Example S, the computer storage medium of Example Q or Example R, wherein the first convergence error rate comprises a rate of change of a mean reciprocal rank (MRR), the MRR being determined as an inverse rank of a correct feature representation of the second domain space among other feature representations of the second domain space.
Example T, the computer storage medium of Example S, wherein the operations further comprise: providing a recommendation that is associated with the first domain space based at least in part on the ranking the feature representations of the second domain space relative to the first domain space; and wherein the correct feature representation of the second domain space is determined by an indication that a user has viewed or clicked on the recommendation.
While Example Q through Example T are described above with respect to a computer storage media, it is understood in the context of this document that the content of Example Q through Example T may also be implemented via a method, a device, and/or a system.
Although the techniques have been described in language specific to structural features and/or methodological acts, it is to be understood that the appended claims are not necessarily limited to the features or acts described. Rather, the features and acts are described as example implementations of such techniques.
The operations of the example processes are illustrated in individual blocks and summarized with reference to those blocks. The processes are illustrated as logical flows of blocks, each block of which can represent one or more operations that can be implemented in hardware, software, or a combination thereof. In the context of software, the operations represent computer-executable instructions stored on one or more computer-readable media that, when executed by one or more processors, enable the one or more processors to perform the recited operations. Generally, computer-executable instructions include routines, programs, objects, modules, components, data structures, and the like that perform particular functions or implement particular abstract data types. The order in which the operations are described is not intended to be construed as a limitation, and any number of the described operations can be executed in any order, combined in any order, subdivided into multiple sub-operations, and/or executed in parallel to implement the described processes.
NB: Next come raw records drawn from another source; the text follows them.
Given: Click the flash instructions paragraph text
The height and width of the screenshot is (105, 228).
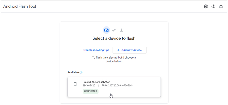Looking at the screenshot, I should [x=114, y=59].
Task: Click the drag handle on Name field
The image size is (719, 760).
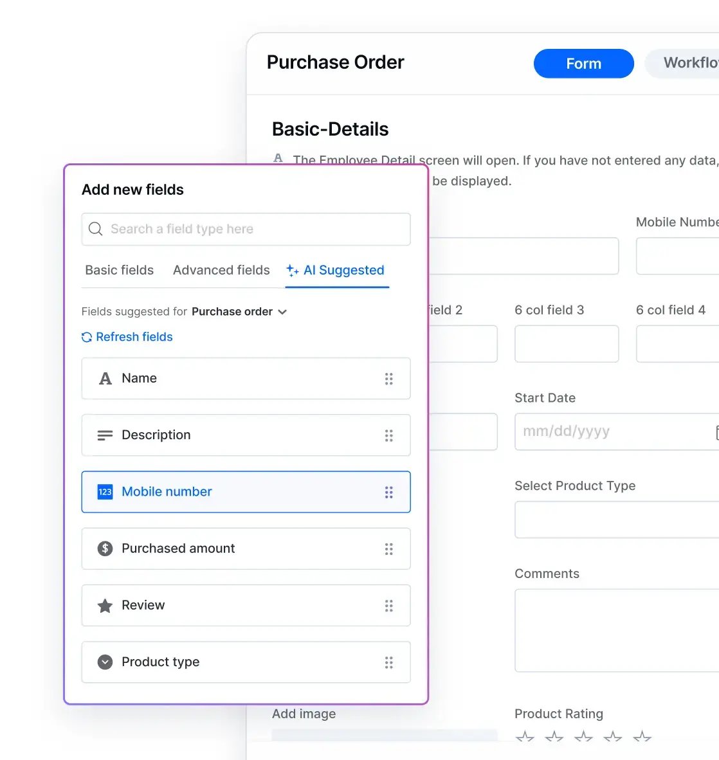Action: (x=388, y=379)
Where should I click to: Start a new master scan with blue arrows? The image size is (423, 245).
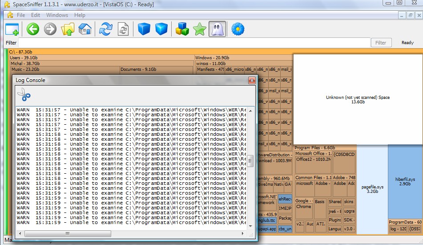(105, 29)
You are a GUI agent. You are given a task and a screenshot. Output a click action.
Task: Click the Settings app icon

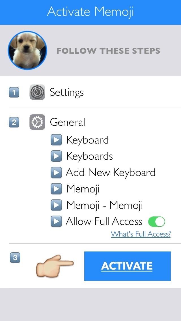click(37, 92)
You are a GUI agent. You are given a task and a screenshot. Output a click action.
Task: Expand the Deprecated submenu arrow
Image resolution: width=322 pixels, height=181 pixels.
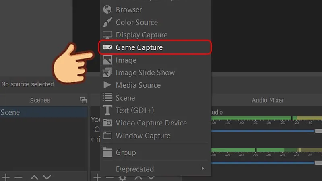[203, 169]
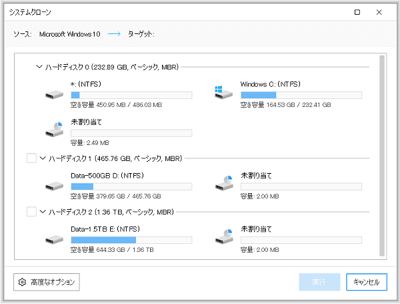Collapse the ハードディスク 2 group chevron
This screenshot has height=304, width=400.
pos(43,212)
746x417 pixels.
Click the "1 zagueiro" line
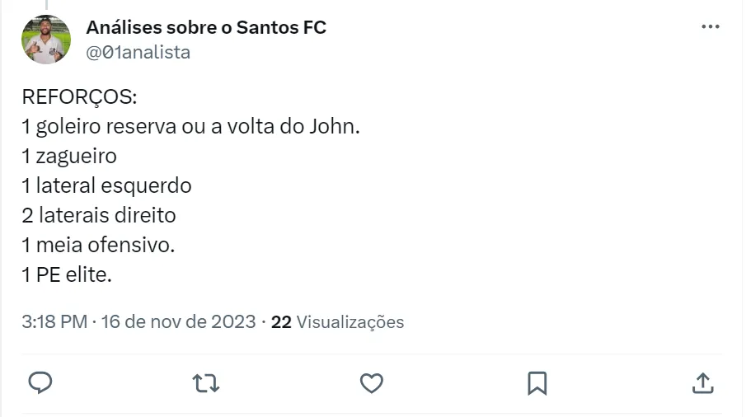click(69, 156)
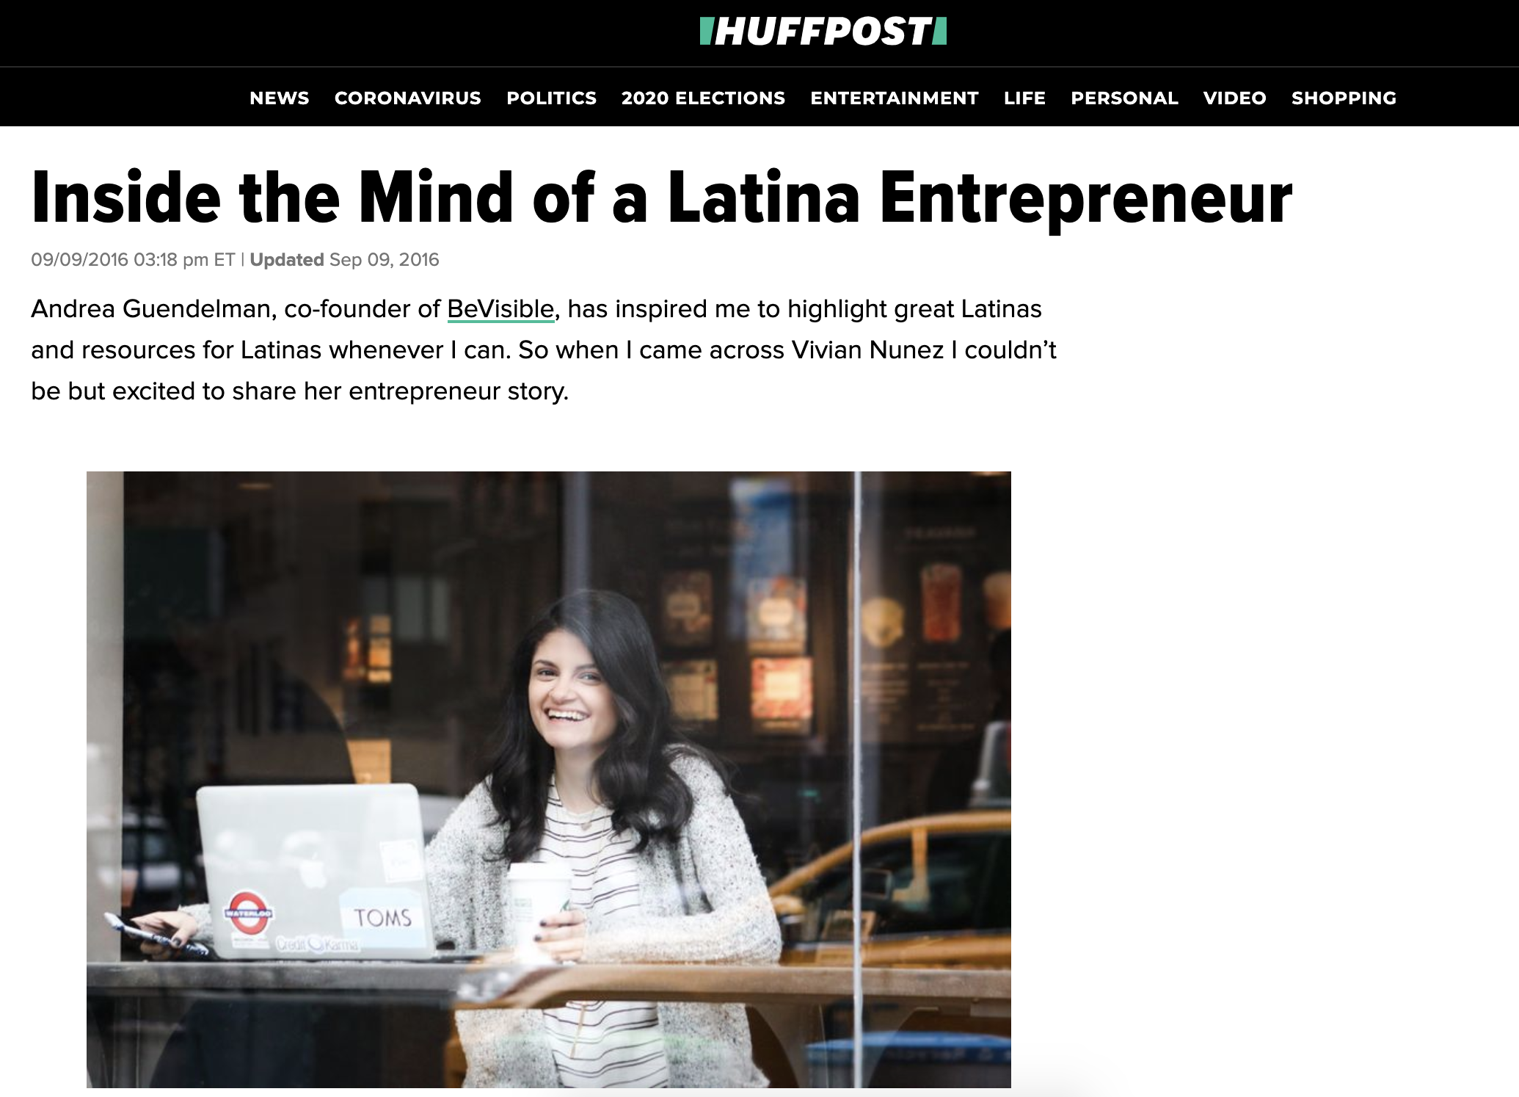
Task: Click the article intro paragraph
Action: [x=544, y=350]
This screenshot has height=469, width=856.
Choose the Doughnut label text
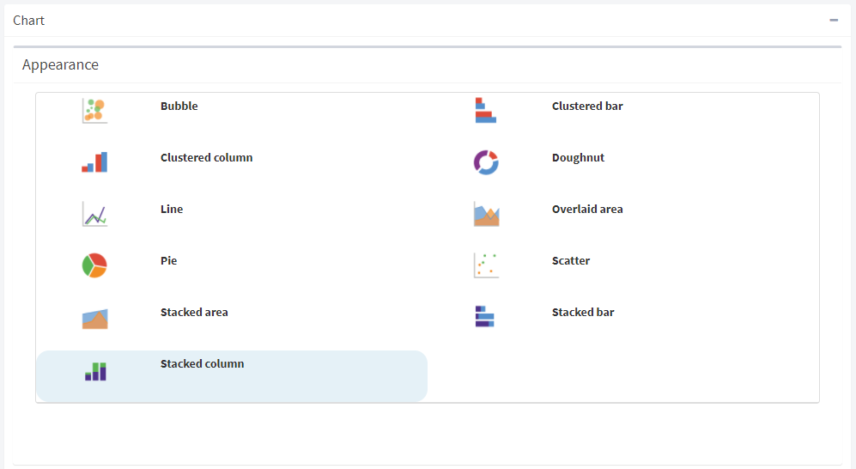[x=578, y=158]
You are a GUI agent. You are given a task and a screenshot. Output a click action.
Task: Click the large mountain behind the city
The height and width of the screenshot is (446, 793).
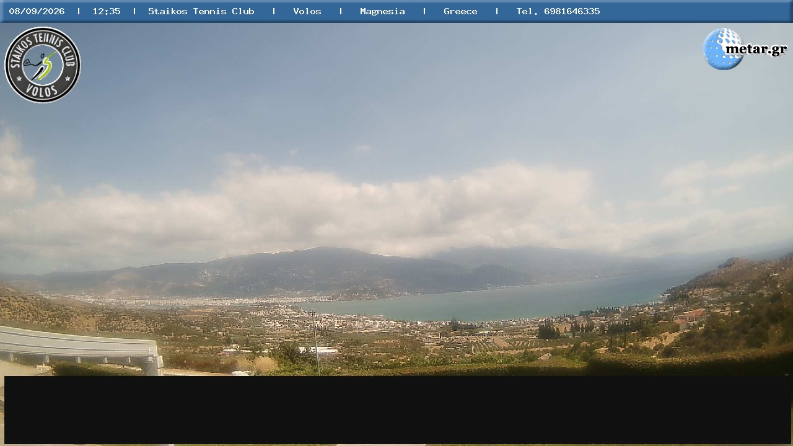click(x=310, y=269)
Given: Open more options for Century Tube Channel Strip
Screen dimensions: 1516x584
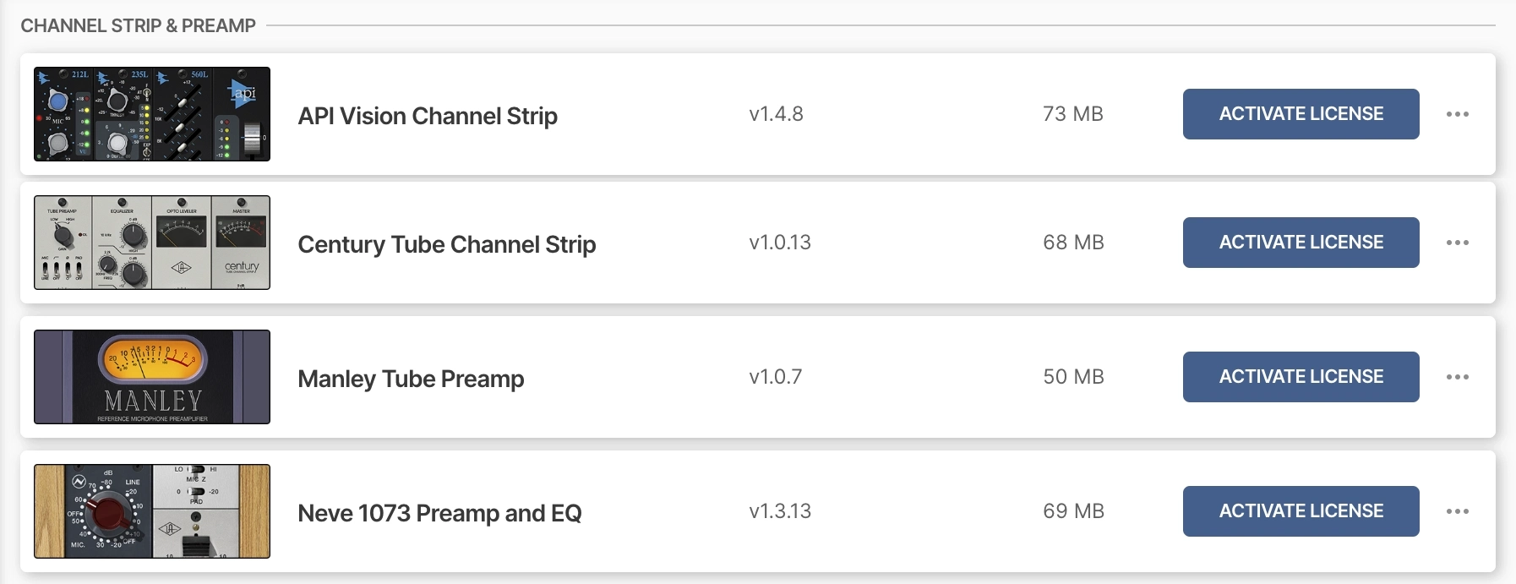Looking at the screenshot, I should (x=1457, y=243).
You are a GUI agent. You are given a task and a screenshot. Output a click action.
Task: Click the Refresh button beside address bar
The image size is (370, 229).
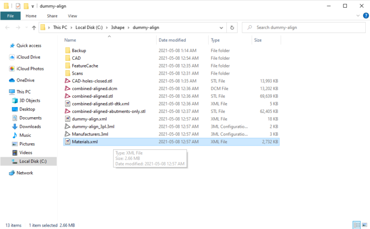coord(232,27)
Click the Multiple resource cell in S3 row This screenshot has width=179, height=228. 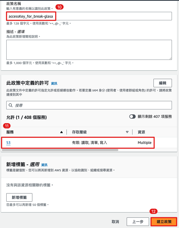145,143
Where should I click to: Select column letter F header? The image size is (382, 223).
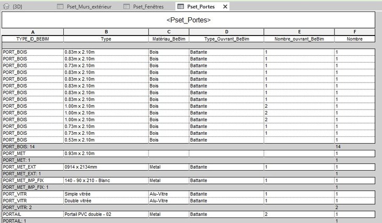[x=355, y=32]
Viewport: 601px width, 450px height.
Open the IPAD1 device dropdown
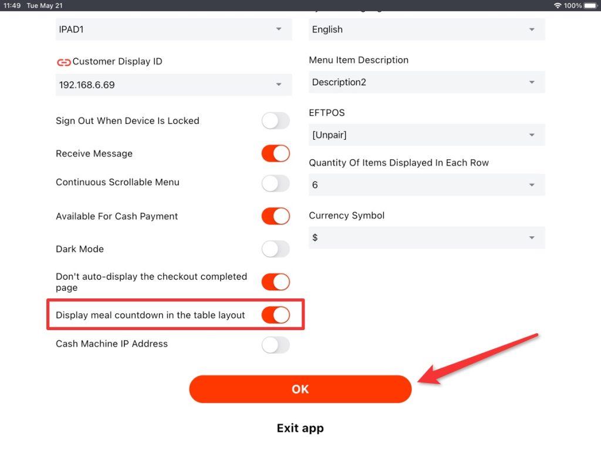(x=174, y=29)
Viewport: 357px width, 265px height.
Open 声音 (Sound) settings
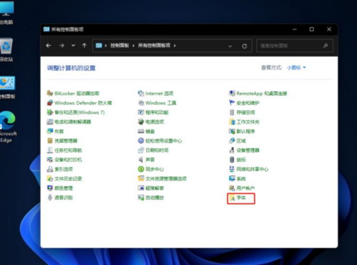150,160
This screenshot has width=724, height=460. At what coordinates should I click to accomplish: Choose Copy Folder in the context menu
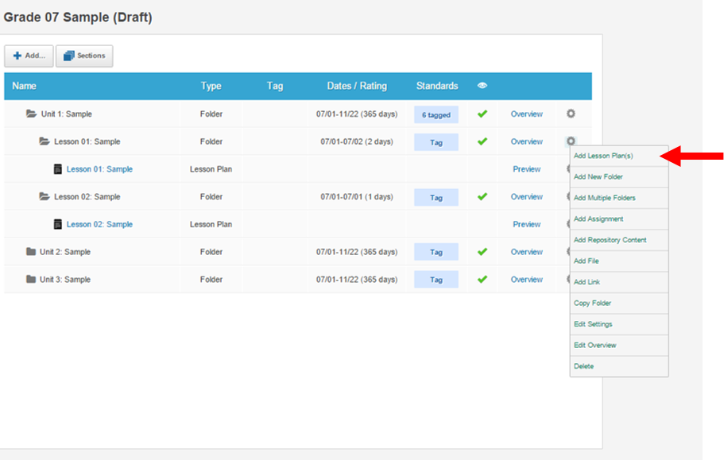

The described processes can be performed by resources associated with one or more device(s) such as one or more internal or external CPUs or GPUs, and/or one or more pieces of hardware logic such as FPGAs, DSPs, or other types of accelerators.
All of the methods and processes described above may be embodied in, and fully automated via, software code modules executed by one or more general purpose computers or processors. The code modules may be stored in any type of computer-readable storage medium or other computer storage device. Some or all of the methods may alternatively be embodied in specialized computer hardware.
Any routine descriptions, elements or blocks in the flow diagrams described herein and/or depicted in the attached figures should be understood as potentially representing modules, segments, or portions of code that include one or more executable instructions for implementing specific logical functions or elements in the routine. Alternate implementations are included within the scope of the examples described herein in which elements or functions may be deleted, or executed out of order from that shown or discussed, including substantially synchronously or in reverse order, depending on the functionality involved as would be understood by those skilled in the art. It should be emphasized that many variations and modifications may be made to the above-described examples, the elements of which are to be understood as being among other acceptable examples. All such modifications and variations are intended to be included herein within the scope of this disclosure and protected by the following claims.